As summer break winds down, children around the world prepare for a new school year. But for some children, going to school is more than making new friends and learning new subjects; it’s an opportunity to eat a full, nutritious meal.
The Foreign Agricultural Service’s (FAS) McGovern-Dole Food for Education Program helps provide these meals to children in low-income, food-deficit countries that are committed to universal education. The program aligns with President Obama’s Feed the Future initiative and has helped feed millions of children over the years. One example of the success of this program can be found in the Republic of Congo, where the undernourishment rate of children is estimated at nearly 35 percent of the population.
Since 2001, FAS has implemented four McGovern-Dole Programs in Congo through the non-profit organization, International Partnership for Human Development (IPHD). During this time, IPHD distributed about 30,000 metric tons of U.S.-donated foods (rice, beans, potato flakes and vegetable oil) to nearly 150,000 pre-school and primary school-age Congolese children.

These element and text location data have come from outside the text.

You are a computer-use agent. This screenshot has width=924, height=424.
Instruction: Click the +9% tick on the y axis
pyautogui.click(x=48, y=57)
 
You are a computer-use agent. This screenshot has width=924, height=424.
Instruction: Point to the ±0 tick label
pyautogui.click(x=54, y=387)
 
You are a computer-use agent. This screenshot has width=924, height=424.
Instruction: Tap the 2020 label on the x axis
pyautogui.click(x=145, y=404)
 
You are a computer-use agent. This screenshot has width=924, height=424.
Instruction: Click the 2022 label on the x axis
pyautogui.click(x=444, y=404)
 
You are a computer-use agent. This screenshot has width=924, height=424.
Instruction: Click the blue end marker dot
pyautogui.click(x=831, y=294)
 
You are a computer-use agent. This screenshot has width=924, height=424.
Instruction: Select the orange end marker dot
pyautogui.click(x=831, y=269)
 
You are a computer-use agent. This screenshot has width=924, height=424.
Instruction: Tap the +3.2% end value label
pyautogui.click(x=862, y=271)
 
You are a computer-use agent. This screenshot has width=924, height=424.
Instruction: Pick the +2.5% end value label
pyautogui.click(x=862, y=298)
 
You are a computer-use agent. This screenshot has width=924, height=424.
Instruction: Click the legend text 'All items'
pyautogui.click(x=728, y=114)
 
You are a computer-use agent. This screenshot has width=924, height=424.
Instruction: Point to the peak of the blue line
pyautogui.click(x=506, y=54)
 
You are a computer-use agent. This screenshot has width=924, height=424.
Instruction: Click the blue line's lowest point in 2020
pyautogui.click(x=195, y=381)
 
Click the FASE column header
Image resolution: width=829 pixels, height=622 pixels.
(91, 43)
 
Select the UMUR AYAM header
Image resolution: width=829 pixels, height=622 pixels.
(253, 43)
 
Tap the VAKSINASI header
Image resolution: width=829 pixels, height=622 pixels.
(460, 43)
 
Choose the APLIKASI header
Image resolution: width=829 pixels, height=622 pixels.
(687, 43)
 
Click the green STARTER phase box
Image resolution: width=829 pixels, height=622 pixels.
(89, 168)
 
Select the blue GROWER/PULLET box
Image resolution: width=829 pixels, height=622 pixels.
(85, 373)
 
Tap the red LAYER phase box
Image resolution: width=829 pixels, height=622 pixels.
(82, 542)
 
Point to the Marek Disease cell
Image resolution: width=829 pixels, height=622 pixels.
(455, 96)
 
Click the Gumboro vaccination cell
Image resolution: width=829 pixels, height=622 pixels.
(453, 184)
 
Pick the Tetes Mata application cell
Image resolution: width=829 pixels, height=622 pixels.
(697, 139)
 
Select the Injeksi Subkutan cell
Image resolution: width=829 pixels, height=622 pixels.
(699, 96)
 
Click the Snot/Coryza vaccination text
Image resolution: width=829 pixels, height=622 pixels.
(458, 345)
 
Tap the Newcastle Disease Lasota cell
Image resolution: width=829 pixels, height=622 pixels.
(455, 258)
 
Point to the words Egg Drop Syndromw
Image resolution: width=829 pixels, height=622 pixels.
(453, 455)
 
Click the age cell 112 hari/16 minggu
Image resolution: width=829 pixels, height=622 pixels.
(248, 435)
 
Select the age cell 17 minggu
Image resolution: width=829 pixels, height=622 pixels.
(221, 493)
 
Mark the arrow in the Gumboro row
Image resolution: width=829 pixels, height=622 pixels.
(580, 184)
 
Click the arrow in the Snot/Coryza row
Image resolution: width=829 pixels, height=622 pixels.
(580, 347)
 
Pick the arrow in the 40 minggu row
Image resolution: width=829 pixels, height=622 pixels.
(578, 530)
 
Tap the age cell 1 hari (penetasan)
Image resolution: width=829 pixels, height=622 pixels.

IPHD also supported school infrastructure, parent-teacher associations and children’s health needs.
When low-income families with limited food supply learn the local school is providing lunch, enrollment increases and families begin to take a greater interest in their children’s education and the needs of the local school. In some schools, both children and parents work in school gardens, said Dr. William Pruzensky, IPHD president.
“Lunch increases children’s learning ability and desire to stay in school,” he said. “As a result, a larger number of children reach and complete the fifth grade than prior to the existence of the program. Many children find the learning experience exciting and rewarding and go on to secondary school, which increases the literacy rate ofthe Republic of Congo.”
IPHD’s efforts helped increase Congolese school enrollment by nearly 24 percent. The drop-out rate has decreased by more than 50 percent and absenteeism—mainly due to malaria—decreased 66 percent. More than 70 percent of students in IPHD school-feeding programs own a mosquito net, compared to 31 percent of students who aren’t in a program.
Because of the FAS McGovern Dole program success in the country, the Congolese Ministry of Education asked IPHD to help develop a school lunch program in secondary schools and to help expand Congolese adult literacy program beyond the 15,000 adults currently enrolled.
Organizations conducting McGovern-Dole projects must develop plans to help the country graduate from the program and continue the program on its own. In 2010, the Congolese government approved a plan that gradually decreases the amount of U.S.-donated food and increases the Congolese government’s logistical and administrative support. The Congolese government is expected to take complete responsibility for the school lunch program by the end of 2015.
“Developing a self-sustainable school lunch program helps sustain child health improvements,” Pruzesnky said. “This ultimately leads to a better educated citizen who will participate more in the socio-economic and political life of the nation.”
Currently, FAS funds 37 active McGovern Dole Food for Education agreements with 16 cooperating sponsors in 26 countries, assisting more than five million beneficiaries. To date, the program has provided meals to more than 28 million children.